The YMCA is continuing to try and meet those needs. Zink said the Y seeks healthy alternatives for people today.
"That is what the Y is all about, to keep the community healthy," Zink said.
The future includes additional expansion.
A second phase of the 2008 expansion project is now being discussed. Plans call for the addition of a 14,000-square-foot second floor, an elevated running track and renovation of the original 1978 space into a child development center.
"We are doing preliminary planning at the board level at this point. It would be a $4 million project," Kopriva said. "The original project was about $7.5 million; we raised $5.5 million. We would like to raise $6 million to pay for the $4 million addition and pay off the $2 million from the other project. It is at least a couple of years out."

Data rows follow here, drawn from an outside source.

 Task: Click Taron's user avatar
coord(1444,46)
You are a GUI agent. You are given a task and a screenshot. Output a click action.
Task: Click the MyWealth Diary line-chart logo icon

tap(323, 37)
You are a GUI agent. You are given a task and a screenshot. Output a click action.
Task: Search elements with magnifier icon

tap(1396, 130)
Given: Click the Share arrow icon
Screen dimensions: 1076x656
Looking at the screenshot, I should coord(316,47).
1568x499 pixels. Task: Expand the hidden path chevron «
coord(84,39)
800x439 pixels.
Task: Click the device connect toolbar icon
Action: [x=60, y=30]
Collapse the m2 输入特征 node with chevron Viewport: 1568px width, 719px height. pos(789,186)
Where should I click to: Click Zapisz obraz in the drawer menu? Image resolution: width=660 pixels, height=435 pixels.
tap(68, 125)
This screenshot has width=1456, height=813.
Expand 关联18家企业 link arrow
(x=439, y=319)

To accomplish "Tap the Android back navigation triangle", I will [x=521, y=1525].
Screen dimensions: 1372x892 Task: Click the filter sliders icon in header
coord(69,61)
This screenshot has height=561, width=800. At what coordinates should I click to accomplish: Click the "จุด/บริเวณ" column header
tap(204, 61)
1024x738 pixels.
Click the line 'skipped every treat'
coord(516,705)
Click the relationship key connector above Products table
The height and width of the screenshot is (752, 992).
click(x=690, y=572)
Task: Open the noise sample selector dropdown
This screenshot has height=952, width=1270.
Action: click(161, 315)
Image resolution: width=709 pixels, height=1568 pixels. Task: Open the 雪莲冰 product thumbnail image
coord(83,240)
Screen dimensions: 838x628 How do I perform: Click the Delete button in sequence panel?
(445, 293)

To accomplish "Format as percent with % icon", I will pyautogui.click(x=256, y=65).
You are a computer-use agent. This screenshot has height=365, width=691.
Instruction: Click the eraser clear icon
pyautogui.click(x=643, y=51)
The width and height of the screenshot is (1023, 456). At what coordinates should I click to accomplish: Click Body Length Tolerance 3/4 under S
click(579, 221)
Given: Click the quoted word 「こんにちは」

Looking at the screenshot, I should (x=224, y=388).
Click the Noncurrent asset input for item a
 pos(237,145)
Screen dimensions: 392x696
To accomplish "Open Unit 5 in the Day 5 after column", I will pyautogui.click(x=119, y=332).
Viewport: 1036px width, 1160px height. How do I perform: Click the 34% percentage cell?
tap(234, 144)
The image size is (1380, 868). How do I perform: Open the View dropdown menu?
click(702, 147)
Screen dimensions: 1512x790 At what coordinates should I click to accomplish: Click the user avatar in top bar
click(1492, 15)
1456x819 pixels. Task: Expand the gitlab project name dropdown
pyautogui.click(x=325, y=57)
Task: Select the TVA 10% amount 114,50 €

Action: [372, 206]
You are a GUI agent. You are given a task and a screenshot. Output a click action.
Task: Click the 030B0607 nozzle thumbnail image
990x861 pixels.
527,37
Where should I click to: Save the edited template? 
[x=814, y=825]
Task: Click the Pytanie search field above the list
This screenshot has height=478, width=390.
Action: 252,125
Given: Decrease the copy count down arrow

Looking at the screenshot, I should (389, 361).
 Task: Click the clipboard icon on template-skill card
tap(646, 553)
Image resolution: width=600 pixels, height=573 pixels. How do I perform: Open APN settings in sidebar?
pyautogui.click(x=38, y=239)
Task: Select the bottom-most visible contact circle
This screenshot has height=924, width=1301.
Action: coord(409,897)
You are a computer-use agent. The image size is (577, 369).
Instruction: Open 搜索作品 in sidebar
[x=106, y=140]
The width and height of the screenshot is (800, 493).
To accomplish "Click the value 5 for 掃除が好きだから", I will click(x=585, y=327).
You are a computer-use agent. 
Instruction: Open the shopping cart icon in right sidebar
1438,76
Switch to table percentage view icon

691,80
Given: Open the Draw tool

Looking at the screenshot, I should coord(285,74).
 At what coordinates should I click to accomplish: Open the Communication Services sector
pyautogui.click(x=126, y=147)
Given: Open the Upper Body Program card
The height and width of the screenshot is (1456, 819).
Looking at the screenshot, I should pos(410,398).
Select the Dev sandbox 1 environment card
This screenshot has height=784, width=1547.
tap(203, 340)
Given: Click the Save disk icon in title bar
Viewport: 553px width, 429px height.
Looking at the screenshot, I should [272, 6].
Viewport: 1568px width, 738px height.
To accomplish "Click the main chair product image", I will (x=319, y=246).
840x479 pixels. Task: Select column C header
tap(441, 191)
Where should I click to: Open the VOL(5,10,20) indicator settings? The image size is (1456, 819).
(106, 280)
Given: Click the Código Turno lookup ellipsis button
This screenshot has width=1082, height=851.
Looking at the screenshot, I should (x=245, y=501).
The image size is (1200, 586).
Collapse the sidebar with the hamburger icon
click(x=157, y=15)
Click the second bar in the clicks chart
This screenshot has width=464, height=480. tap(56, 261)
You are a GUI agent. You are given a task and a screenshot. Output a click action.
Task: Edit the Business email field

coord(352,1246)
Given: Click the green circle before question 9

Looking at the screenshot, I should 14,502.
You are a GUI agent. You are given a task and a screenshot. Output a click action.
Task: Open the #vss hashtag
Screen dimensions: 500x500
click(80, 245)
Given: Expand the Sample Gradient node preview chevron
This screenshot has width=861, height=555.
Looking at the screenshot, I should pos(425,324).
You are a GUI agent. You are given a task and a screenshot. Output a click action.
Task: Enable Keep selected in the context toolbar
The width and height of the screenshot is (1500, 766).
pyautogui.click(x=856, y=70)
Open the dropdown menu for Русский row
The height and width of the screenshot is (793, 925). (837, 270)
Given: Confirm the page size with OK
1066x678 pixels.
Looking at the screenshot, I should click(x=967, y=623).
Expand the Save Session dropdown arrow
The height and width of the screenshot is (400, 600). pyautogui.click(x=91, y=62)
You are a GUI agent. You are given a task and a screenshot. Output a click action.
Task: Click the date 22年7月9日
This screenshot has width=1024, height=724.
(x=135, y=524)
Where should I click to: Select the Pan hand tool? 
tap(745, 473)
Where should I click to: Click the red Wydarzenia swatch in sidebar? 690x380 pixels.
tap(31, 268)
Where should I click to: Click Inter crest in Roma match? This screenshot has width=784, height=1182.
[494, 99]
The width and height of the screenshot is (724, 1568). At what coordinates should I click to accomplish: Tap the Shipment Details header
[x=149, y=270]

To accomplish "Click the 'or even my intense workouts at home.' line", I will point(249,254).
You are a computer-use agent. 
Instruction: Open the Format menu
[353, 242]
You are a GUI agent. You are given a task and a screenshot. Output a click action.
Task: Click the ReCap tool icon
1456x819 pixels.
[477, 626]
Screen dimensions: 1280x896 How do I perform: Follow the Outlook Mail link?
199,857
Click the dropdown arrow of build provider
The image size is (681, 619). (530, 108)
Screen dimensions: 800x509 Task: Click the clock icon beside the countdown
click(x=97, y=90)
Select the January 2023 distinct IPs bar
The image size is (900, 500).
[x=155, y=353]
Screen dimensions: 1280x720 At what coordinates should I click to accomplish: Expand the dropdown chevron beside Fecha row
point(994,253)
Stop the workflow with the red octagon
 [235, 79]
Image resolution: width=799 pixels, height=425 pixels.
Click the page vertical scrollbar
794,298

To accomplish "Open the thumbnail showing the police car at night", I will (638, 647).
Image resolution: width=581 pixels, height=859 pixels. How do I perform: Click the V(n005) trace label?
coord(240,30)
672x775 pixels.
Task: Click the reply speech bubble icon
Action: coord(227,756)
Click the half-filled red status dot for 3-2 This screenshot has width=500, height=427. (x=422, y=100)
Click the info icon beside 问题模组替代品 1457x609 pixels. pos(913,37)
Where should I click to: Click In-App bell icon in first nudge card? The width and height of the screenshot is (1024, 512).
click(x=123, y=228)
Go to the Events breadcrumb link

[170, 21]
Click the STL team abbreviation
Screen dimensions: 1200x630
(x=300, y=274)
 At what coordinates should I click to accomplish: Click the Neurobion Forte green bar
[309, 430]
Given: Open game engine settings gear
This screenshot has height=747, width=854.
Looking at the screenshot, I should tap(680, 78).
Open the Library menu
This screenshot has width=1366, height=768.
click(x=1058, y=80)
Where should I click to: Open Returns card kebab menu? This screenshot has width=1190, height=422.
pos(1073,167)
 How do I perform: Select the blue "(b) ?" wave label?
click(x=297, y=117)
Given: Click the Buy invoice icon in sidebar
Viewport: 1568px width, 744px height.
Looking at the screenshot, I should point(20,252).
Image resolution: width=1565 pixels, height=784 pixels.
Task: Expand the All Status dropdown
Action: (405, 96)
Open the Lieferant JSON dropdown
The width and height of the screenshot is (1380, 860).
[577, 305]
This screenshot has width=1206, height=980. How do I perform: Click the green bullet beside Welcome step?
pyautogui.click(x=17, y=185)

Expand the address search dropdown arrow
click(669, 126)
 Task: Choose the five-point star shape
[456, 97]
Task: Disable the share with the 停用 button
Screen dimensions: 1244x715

Meanwhile, as the YMCA enters its second hundred years, it will continue to do what it has always done.
"I see the Y serving the same purpose as we have over the past 100 years. It is a positive environment and a great place for kids to develop confidence skills and self-esteem. It is a place for families to come together and do great things," Kopriva said. "We want to keep doing positive things for our community. I don't see any reason to change that."